The course will take place from 9:30 a.m. to 4:30 p.m. on Friday, Sept. 9 at Franciscan Health Crown Point’s Marian Education Center, Suite Clare, 1201 S. Main St. Lunch will be provided. The normally $100 training course is being offered for just $10.
“Our department identified through the Community Health Needs Assessment that mental health is a top need across the system,” said Courtney Palmer, community health improvement coordinator for Franciscan Health. “To meet identified needs, we created the Community Health Improvement Plan. This includes providing Applied Suicide Interventional Skills Training; Question, Persuade, Refer training and Youth Mental Health First Aid training.”
Palmer said Franciscan Health also is developing a mental health program for organizations serving the community.
The issue is being highlighted ahead of National Suicide Prevention Week. The Sept. 4-10 event, organized by the American Foundation for Suicide Prevention, aims to create awareness and help people learn how they can play a role in saving lives.
Suicide is one of the top 10 leading causes of death in the U.S. and rose by 30% between 2000 and 2020, according to the Centers for Disease Control.

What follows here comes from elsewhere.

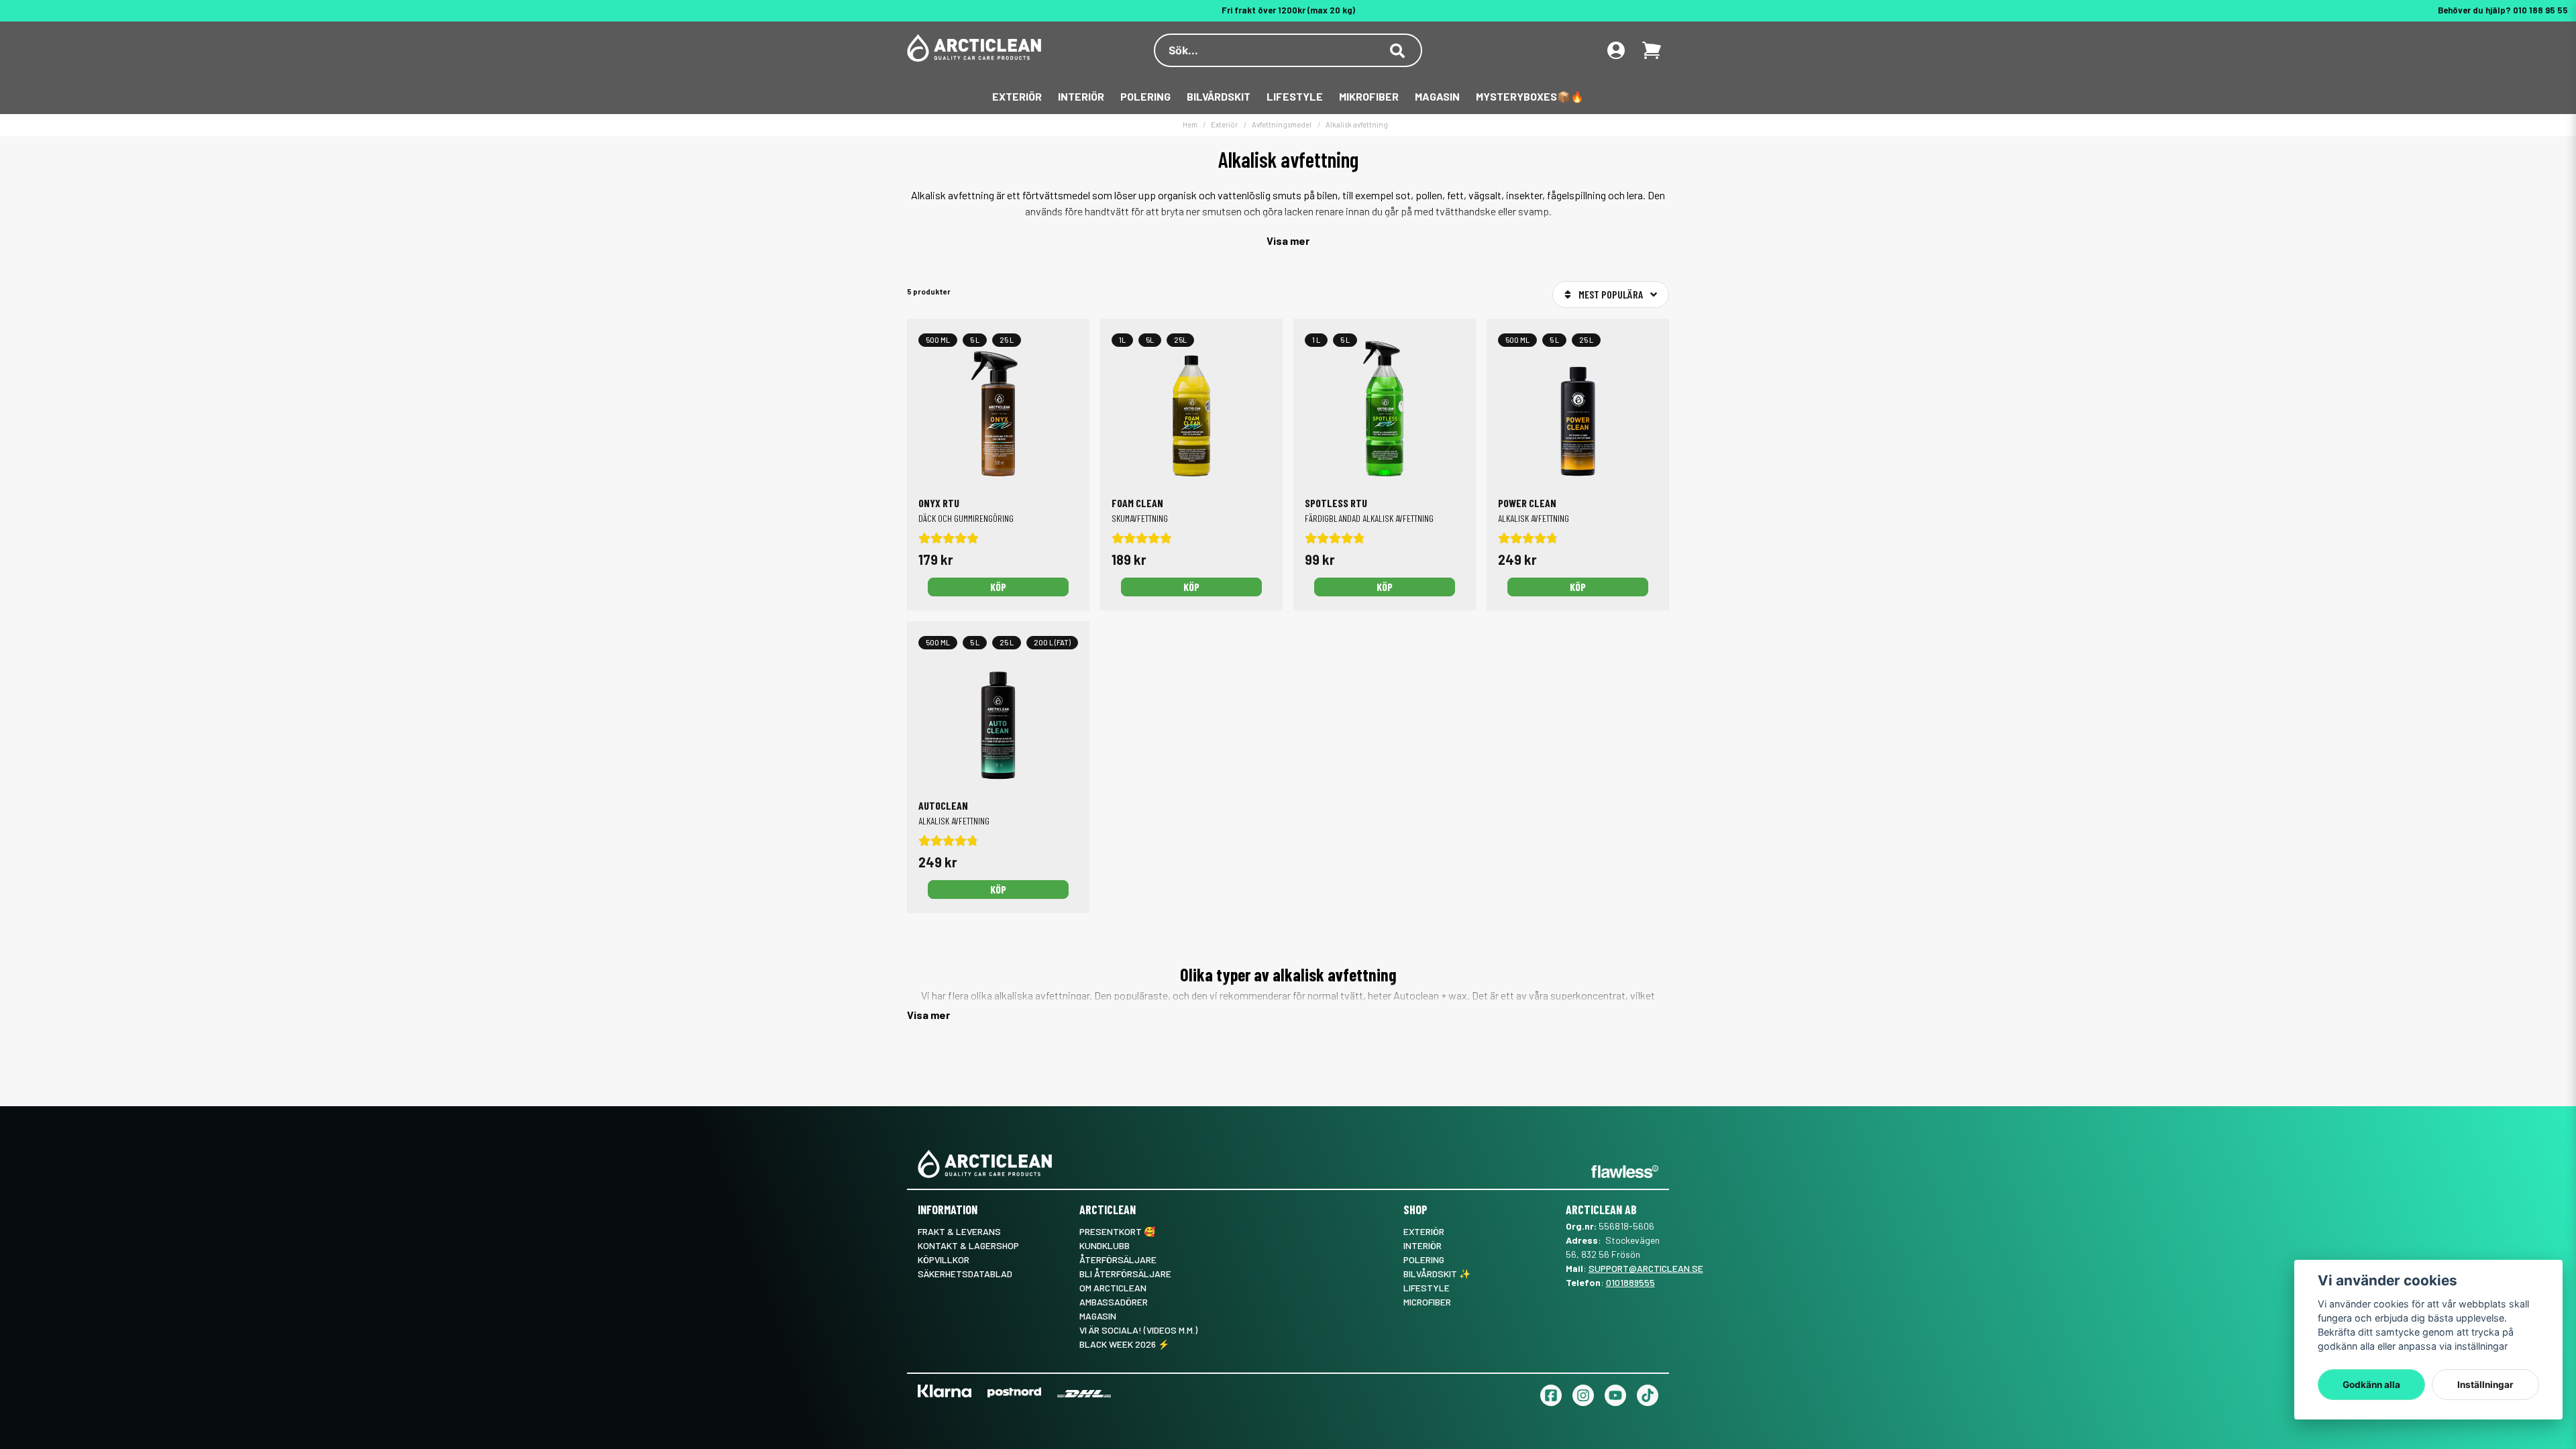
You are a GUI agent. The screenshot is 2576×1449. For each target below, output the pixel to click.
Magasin (1437, 96)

Efforts are underway to reduce the national suicide rate by 20% by 2025. According to an Indiana Family and Social Services Administration study released in April, 21.6% of Indiana residents have some form of mental illness, which is higher than the Midwestern and national averages.
Franciscan Health Crown Point’s Trauma Program this week hosted a free adult Mental Health First Aid Training Course in partnership with the Lake County Sheriff’s Department. Participants included staff members from the Lake County Corrections Division, Franciscan Health, the Lake County Coroner’s Office and the U.S. Department of Veterans Affairs.
“It’s similar to CPR first aid,” said Kristin Huseman, a social worker with the Lake County Sheriff’s Department who led the training. “You know what to do if someone is showing signs, what to say and who to hand them off to if they need additional help.”
Huseman said everyone can benefit from the skills taught in mental health first aid training.
“Every single person, no matter how perfect their lives may seem, will experience a friend or family member with a mental health challenge at some point in their lives,” Huseman said.
The Youth Mental Health First Aid training course is designed to teach parents, family members, caregivers, teachers, school staff, peers, neighbors, health and human services workers and other caring citizens how to help adolescents between the ages of 12 and 18 who are experiencing mental health or addiction challenges or who are in crisis.
The course introduces common mental health challenges for youth, reviews typical adolescent development and teaches a five-step action plan for how to help young people in crisis and non-crisis situations.
Topics covered include anxiety, depression, substance abuse, disorders in which psychosis may occur, disruptive behavior disorders (including AD/HD) and eating disorders.
The course is open to the public and not limited to medical professionals.